■ Required task ■
Arrange every line of the material below as a numbered list, omitting any blank lines.
-- Start --
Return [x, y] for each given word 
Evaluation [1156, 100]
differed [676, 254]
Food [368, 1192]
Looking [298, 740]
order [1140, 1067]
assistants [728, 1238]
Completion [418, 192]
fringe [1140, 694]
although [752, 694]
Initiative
-- End --
■ Answer in full ■
1. Return [x, y] for each given word 
2. Evaluation [1156, 100]
3. differed [676, 254]
4. Food [368, 1192]
5. Looking [298, 740]
6. order [1140, 1067]
7. assistants [728, 1238]
8. Completion [418, 192]
9. fringe [1140, 694]
10. although [752, 694]
11. Initiative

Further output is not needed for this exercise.